Dataset excerpts ▸
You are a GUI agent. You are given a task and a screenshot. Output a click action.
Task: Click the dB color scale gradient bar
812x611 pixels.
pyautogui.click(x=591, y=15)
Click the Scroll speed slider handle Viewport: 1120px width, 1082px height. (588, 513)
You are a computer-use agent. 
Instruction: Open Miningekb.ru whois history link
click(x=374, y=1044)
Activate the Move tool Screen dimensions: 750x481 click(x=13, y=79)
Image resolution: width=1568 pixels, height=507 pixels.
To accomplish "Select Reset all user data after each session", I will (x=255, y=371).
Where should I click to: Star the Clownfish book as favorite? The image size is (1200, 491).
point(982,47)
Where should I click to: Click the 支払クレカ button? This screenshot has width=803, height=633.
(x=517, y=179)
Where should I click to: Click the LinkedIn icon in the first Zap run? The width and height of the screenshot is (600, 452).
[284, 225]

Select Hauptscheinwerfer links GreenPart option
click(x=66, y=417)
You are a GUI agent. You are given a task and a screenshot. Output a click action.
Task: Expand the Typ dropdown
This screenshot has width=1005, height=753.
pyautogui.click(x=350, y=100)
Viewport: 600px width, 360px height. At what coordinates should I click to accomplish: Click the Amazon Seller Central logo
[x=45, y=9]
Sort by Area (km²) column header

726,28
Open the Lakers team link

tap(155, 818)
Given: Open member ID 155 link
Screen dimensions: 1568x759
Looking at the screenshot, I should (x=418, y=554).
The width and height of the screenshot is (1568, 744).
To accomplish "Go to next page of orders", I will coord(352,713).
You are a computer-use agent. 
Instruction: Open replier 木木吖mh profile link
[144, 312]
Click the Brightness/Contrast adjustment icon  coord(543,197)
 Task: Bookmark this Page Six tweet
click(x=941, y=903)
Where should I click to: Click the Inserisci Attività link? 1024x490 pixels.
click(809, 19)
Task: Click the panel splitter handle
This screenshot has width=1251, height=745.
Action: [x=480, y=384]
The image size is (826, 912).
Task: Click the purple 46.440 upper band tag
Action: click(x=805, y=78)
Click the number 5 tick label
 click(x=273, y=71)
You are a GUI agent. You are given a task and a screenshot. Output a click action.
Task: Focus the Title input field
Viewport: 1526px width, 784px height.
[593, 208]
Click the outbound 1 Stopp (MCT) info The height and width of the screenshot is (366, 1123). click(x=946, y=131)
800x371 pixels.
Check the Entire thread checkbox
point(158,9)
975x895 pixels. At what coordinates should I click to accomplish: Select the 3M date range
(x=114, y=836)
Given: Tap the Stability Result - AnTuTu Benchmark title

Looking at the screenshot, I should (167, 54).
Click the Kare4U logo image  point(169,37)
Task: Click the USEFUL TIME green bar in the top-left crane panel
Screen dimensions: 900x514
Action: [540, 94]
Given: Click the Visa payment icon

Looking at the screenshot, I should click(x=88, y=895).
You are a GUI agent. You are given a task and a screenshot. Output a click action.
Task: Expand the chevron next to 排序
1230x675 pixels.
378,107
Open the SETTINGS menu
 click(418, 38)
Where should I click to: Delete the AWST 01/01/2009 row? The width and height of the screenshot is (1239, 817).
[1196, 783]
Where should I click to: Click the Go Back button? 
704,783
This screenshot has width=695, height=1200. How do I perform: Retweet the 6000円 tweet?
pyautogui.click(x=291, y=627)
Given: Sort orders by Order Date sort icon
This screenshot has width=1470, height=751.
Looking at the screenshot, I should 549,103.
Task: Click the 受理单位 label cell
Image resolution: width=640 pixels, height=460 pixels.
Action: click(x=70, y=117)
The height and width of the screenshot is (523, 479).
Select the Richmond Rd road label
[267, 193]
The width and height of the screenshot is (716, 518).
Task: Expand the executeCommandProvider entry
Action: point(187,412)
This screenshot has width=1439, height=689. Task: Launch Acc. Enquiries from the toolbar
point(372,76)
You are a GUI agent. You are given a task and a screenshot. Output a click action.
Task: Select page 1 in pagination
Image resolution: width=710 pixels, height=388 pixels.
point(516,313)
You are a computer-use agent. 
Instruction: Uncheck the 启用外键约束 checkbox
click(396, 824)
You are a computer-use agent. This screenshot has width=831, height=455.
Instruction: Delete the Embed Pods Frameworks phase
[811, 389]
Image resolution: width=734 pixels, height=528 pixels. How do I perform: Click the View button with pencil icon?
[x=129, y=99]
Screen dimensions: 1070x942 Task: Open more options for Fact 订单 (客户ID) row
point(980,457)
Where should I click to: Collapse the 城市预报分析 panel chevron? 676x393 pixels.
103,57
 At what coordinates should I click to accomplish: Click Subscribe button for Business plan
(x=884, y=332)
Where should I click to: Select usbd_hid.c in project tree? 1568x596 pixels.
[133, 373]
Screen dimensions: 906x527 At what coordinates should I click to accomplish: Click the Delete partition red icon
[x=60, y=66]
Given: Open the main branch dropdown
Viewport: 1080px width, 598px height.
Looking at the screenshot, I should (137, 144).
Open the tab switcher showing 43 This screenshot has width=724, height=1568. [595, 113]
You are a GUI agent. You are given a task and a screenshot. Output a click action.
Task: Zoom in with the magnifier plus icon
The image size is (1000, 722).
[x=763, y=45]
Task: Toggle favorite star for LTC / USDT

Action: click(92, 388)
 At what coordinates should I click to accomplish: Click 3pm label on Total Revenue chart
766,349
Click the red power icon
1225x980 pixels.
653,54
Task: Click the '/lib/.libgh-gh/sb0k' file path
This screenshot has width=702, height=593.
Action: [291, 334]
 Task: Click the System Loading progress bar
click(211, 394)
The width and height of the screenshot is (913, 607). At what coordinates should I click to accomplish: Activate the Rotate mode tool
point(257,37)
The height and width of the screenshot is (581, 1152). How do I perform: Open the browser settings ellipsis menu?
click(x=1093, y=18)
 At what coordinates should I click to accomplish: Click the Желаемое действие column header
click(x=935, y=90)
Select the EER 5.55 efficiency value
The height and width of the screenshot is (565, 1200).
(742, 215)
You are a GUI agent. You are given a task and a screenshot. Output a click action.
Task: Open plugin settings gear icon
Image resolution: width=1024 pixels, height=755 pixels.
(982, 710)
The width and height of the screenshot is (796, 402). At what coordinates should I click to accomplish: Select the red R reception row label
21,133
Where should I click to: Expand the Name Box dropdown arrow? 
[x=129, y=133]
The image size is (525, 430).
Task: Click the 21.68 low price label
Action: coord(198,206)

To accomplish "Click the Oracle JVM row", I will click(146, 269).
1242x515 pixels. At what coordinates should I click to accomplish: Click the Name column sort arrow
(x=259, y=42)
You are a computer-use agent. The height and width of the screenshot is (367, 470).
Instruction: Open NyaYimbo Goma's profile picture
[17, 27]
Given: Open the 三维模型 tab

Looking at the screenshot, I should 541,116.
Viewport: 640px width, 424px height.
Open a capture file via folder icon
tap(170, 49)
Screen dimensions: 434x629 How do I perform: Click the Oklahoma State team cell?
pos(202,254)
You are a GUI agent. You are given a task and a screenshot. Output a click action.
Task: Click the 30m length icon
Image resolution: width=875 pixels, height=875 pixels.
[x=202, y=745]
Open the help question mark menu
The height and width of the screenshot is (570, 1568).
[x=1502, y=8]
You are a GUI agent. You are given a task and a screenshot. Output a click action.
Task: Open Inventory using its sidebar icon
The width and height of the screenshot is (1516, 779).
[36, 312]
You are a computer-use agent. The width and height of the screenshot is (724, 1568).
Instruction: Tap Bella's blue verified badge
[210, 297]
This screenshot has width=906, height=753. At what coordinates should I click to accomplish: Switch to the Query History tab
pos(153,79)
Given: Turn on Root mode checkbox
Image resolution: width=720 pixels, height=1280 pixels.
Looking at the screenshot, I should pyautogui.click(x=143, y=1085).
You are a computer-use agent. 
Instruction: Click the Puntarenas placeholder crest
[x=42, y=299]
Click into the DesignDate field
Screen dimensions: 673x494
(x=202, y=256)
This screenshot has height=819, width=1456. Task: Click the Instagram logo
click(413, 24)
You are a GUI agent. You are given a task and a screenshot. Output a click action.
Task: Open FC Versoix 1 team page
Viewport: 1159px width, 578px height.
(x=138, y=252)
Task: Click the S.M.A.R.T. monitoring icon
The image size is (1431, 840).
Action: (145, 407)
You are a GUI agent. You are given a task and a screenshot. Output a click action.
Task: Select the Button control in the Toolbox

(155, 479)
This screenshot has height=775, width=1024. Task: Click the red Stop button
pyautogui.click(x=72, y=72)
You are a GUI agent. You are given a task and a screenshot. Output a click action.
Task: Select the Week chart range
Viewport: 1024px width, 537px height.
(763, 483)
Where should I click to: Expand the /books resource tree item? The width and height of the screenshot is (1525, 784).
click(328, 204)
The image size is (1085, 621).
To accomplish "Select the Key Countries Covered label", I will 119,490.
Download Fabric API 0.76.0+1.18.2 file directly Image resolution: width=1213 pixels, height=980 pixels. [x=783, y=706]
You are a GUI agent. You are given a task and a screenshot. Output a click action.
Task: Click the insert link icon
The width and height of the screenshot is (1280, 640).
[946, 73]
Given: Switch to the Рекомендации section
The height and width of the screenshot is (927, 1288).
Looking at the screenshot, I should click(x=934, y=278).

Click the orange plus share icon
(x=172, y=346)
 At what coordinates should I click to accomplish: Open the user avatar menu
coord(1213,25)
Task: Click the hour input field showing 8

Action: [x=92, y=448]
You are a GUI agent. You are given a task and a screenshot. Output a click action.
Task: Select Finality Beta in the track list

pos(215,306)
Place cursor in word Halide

Exercise prompt ▸
Reproduce word for word the material above, starting with the line that has "The height and width of the screenshot is (570, 1568)." and stopping after the line that has "Given: Turn on Root mode checkbox".

Result for this task ▸
The height and width of the screenshot is (570, 1568).
[x=1502, y=8]
You are a GUI agent. You are given a task and a screenshot. Output a click action.
Task: Open Inventory using its sidebar icon
The width and height of the screenshot is (1516, 779).
[36, 312]
You are a computer-use agent. The width and height of the screenshot is (724, 1568).
Instruction: Tap Bella's blue verified badge
[210, 297]
This screenshot has width=906, height=753. At what coordinates should I click to accomplish: Switch to the Query History tab
pos(153,79)
Given: Turn on Root mode checkbox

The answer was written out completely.